Work required:
Continue the article about Kingsbrook Jewish Medical Center honoring its employees, starting after its last sentence.

Document section:
§

Kingsbrook Jewish honors 251 employees

Kingsbrook Jewish honors 251 employees
From left, physician assistant Roland Ottley, Shaundell Agrippa and Paul Hawker.
Shaundell Agrippa

Kingsbrook Medical Center, a teaching hospital in Brooklyn, on May 1 honored over 250 employees from 25 departments for their “dedicated service” at a grand celebration at the hospital’s Lillian Minkin Ballroom.

The employees, who served from five to 40 years, were honored during the Central Brooklyn hospital’s Employee Service Awards ceremony.

One retiree, Michael Barry, was honored for 41 years of service.

The hospital bestowed certificates of appreciation and gold anniversary pins on 251 employees.

“This event serves as the most important recognition for staff members, and demonstrates the commitment and admiration Kingsbrook has for its valued employee base,” Enid Dillard, director of marketing and public affairs, told Caribbean Life.

Dillard, who was also honored for 15 years of service, added: “I have the greatest opportunity to help impact the community I was born and raised in.

“This work and the relationships I’ve made in the community and with my peers have been invaluable,” she continued.

Michelle Flournoy, director of human resources, said the ceremony provided Kingsbrook Jewish Medical Center with “the opportunity to formerly thank our employees for the continued service and commitment.

“Throughout the ceremony, we heard many stories that demonstrate the hard work and love our staff has for Kingsbrook,” she said.

After receiving his award for 15 years of service, Vincent Mifsud, administrator of surgery and vascular services, said Kingsbrook, “many years ago, has become my second family.

§

[Records from a dataset]
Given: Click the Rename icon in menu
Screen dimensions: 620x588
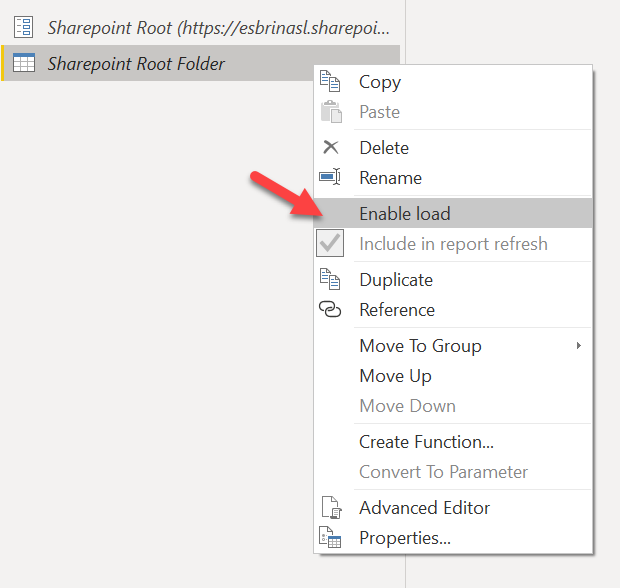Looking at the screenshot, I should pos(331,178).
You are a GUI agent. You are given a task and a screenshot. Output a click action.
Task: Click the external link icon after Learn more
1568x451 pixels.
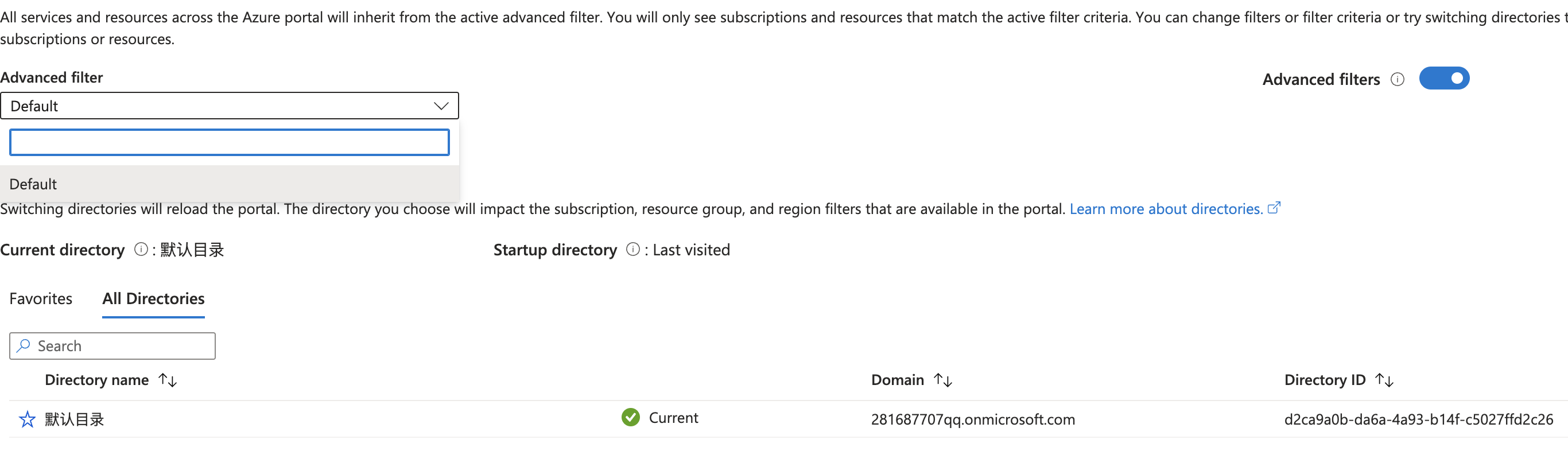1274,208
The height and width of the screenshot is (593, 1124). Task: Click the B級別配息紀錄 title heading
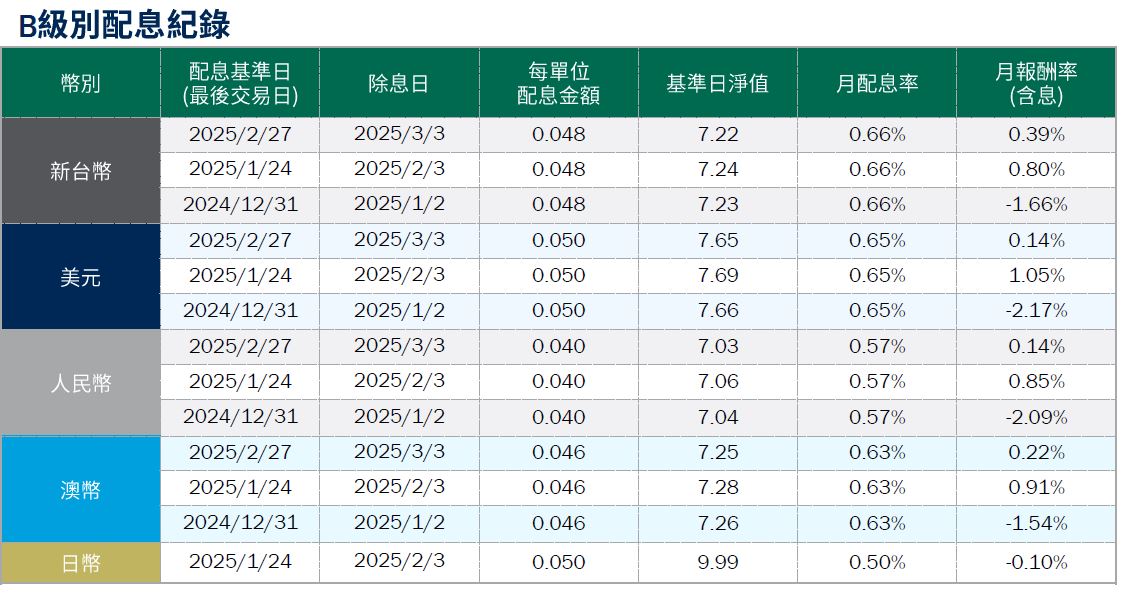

§

Answer below:
“When you take pride in what you do and truly care about the people you work with, 15 years just seem to pass so easily,” he said. “I consider myself very fortunate for having a chance to work with such an expert caliber of individuals and look forward to what’s to come.”

Shaundell Agrippa, a Guyanese-born patient access representative in the Department of Admissions, who has 15 years of service, said: “I feel great when I know how my work has positively impacted another person and the organization through good customer service.”

The Laurelton, Queens resident told Caribbean Life that her best memory is “reassuring family members that their loved ones are treated and taken care of in the most dignified way by our healthcare professionals.”

On sustaining longevity at Kingsbrook, Agrippa said one has to “evolve and stay true” to oneself.

“In this industry, as you move along in life, [you] adopt somethings, adapt somethings and drop somethings, and focus on your long-term goals,” Agrippa advised.

Linda Bryant, a registered nurse, in the Department of Ambulatory and Endoscopy, who has worked at the hospital for 35 years, said she “usually don’t attend this type of event.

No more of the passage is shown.